Joint-pain comorbidity, health status, and medication use in hip and knee osteoarthritis: A cross-sectional study
Article first published online: 28 DEC 2011
Copyright © 2012 by the American College of Rheumatology
Arthritis Care & Research
Volume 64, Issue 1, pages 54–58, January 2012
How to Cite
Hoogeboom, T. J., den Broeder, A. A., Swierstra, B. A., de Bie, R. A. and van den Ende, C. H. M. (2012), Joint-pain comorbidity, health status, and medication use in hip and knee osteoarthritis: A cross-sectional study. Arthritis Care Res, 64: 54–58. doi: 10.1002/acr.20647
- Issue published online: 28 DEC 2011
- Article first published online: 28 DEC 2011
- Accepted manuscript online: 27 SEP 2011 10:31AM EST
- Manuscript Accepted: 13 SEP 2011
- Manuscript Received: 30 JUN 2011
- Sint Maartenskliniek
To determine the prevalence of joint-pain comorbidities in individuals with hip or knee osteoarthritis (OA) and to assess the differences in the characteristics of people with and without joint-pain comorbidities.

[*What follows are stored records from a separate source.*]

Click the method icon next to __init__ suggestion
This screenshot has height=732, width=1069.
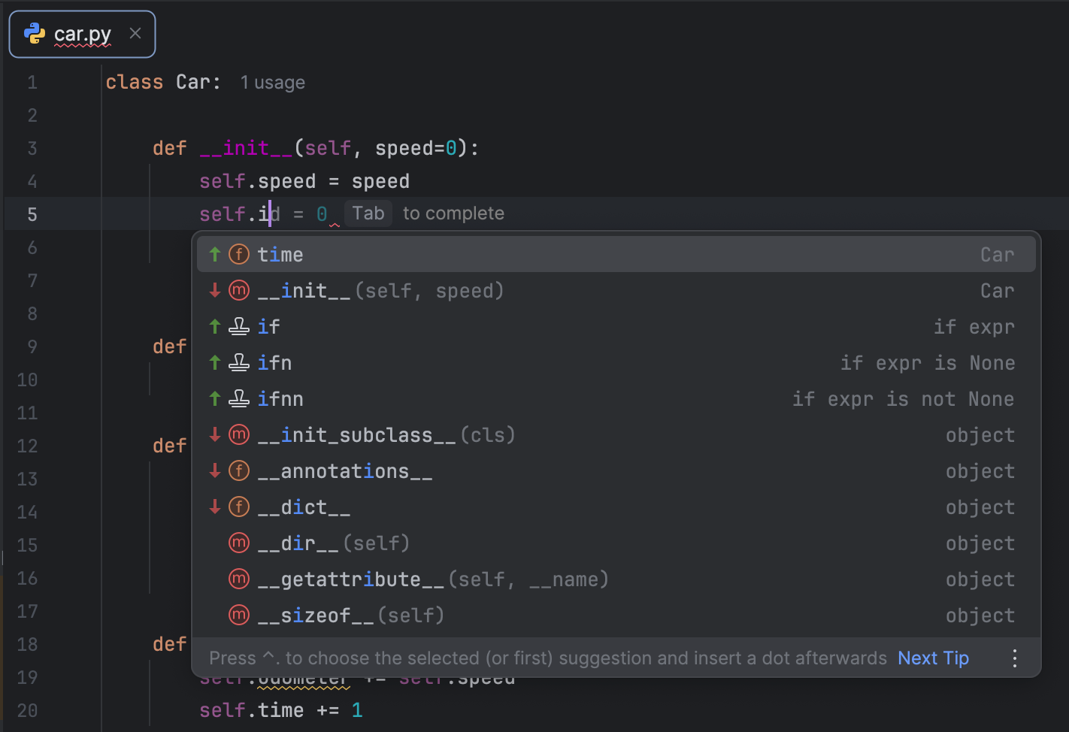click(x=238, y=290)
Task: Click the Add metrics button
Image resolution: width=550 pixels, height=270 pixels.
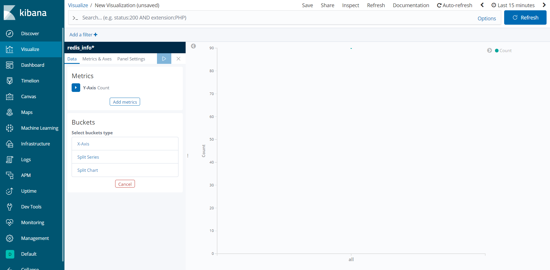Action: (125, 102)
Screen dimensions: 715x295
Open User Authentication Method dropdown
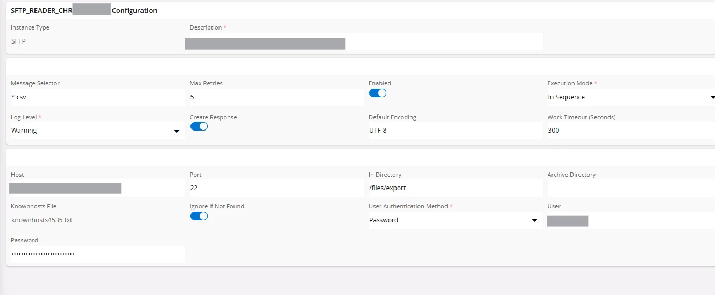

In this cross-sectional study, individuals referred to secondary care for treatment of hip/knee OA completed questionnaires to determine sociodemographic characteristics, disease-related outcomes, and joint-pain comorbidities. Joint-pain comorbidity was defined as pain perceived in a joint, other than the index joint, for more than half of the days in the preceding month. To compare differences in patient- and disease-related characteristics between participants with and without joint-pain comorbidities, we performed analyses of covariance and logistic regression.
A total of 401 individuals, 117 with hip OA and 284 with knee OA, returned the questionnaire (82% response rate); the mean ± SD age was 58 ± 13 years and 58% of the responders were women. Fifty-eight percent of the participants reported symptoms in ≥1 other joint. Participants with joint-pain comorbidities were more likely to be women, less educated, and have more medical comorbidities. Individuals with joint-pain comorbidities reported unfavorable outcomes on pain, functioning, fatigue, distress, and health-related quality of life compared with patients without joint-pain comorbidities (P < 0.001 for all). Moreover, use of nonsteroidal antiinflammatory drugs (P = 0.038), opioids (P = 0.010), and supplements (P = 0.019) was higher in the group with joint-pain comorbidities.
Our results indicate that individuals with joint-pain comorbidities represent a clinically relevant and large subgroup of people with OA of the knee or hip. We recommend addressing joint-pain comorbidities in both research and clinical practice.